● **Records from a data source**:
^^^^^^^^

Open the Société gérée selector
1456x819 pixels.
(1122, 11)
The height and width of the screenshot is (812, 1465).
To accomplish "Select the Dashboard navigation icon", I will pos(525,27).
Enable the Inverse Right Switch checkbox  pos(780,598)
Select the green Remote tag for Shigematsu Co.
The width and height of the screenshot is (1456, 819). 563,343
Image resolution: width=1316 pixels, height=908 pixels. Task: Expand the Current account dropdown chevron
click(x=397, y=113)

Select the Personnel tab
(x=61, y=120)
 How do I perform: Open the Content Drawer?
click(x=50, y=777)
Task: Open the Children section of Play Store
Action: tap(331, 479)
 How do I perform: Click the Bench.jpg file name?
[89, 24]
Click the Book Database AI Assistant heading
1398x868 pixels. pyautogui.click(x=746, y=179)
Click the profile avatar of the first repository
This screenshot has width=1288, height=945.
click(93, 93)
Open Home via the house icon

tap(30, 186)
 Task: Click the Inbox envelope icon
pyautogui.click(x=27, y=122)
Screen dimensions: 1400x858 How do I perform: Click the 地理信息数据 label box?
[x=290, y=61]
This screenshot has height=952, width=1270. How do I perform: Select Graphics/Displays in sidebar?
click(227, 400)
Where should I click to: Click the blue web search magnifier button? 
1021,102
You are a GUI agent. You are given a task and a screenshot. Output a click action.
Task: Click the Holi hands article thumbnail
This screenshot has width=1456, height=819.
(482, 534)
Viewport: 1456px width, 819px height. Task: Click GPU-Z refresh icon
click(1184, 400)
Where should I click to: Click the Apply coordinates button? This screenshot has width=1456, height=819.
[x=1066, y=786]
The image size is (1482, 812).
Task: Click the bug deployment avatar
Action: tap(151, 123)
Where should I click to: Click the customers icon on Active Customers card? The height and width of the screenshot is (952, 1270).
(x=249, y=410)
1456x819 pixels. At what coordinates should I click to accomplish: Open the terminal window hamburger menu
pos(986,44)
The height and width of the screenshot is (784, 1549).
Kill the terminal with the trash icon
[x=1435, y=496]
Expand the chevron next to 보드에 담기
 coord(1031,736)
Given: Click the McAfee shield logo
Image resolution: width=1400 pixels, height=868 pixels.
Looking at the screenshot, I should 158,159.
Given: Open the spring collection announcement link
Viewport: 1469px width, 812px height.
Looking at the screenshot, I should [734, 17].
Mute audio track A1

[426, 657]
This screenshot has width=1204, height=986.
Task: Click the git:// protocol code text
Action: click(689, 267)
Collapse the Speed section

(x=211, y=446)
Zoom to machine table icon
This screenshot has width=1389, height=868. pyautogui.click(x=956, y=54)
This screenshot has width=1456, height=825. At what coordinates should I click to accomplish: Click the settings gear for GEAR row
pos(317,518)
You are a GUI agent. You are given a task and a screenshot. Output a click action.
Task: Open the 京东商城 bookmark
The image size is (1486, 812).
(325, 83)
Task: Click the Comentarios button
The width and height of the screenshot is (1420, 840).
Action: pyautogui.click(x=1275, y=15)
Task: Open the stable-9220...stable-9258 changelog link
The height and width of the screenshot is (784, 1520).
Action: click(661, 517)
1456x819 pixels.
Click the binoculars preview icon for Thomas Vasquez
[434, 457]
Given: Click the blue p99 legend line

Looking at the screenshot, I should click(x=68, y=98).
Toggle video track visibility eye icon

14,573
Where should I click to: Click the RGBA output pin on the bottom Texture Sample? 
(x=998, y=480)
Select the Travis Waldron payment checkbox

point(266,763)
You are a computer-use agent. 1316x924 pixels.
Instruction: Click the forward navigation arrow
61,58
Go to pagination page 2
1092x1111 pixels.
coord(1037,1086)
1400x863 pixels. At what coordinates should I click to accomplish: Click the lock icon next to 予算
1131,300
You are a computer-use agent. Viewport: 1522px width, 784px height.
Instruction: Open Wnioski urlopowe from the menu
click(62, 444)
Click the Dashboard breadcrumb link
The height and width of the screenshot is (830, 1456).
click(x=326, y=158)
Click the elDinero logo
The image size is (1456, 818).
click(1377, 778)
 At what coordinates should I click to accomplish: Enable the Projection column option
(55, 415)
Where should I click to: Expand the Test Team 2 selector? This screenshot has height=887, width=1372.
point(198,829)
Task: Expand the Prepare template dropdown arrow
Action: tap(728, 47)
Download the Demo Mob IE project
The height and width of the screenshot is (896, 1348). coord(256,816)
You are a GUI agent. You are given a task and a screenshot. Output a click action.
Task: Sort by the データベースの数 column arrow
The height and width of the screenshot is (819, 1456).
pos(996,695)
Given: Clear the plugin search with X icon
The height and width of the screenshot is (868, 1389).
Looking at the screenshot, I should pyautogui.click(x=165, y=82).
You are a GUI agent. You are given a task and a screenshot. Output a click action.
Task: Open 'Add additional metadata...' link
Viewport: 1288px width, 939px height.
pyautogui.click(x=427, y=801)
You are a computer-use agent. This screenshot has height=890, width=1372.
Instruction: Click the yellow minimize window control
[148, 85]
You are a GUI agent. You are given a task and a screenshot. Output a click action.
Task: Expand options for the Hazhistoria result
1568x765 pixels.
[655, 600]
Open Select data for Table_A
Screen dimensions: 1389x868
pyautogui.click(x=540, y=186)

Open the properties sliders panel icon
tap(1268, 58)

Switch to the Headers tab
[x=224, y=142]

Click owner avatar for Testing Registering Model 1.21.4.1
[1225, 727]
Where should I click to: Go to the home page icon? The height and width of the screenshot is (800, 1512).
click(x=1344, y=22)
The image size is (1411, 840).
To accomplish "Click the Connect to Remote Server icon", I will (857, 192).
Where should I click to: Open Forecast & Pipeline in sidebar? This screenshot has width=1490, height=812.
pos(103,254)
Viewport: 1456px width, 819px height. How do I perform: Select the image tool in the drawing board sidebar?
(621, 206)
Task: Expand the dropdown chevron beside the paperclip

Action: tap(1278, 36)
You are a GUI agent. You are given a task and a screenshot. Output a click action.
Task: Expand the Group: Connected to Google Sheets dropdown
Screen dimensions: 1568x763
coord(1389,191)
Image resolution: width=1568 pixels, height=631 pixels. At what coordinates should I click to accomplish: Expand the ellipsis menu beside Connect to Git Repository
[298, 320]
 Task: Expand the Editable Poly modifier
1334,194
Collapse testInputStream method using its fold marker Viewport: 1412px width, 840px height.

^^^^^^^^

● **WHAT THIS TASK INVOLVES**:
When the line with "Instruction: Click the forward" is reached in the data above, start copying there, and copy each line exactly until the line with "You are a computer-use agent. Viewport: 1522px" has been copied; copy nothing else.

● **ANSWER AREA**:
Instruction: Click the forward navigation arrow
61,58
Go to pagination page 2
1092x1111 pixels.
coord(1037,1086)
1400x863 pixels. At what coordinates should I click to accomplish: Click the lock icon next to 予算
1131,300
You are a computer-use agent. Viewport: 1522px width, 784px height.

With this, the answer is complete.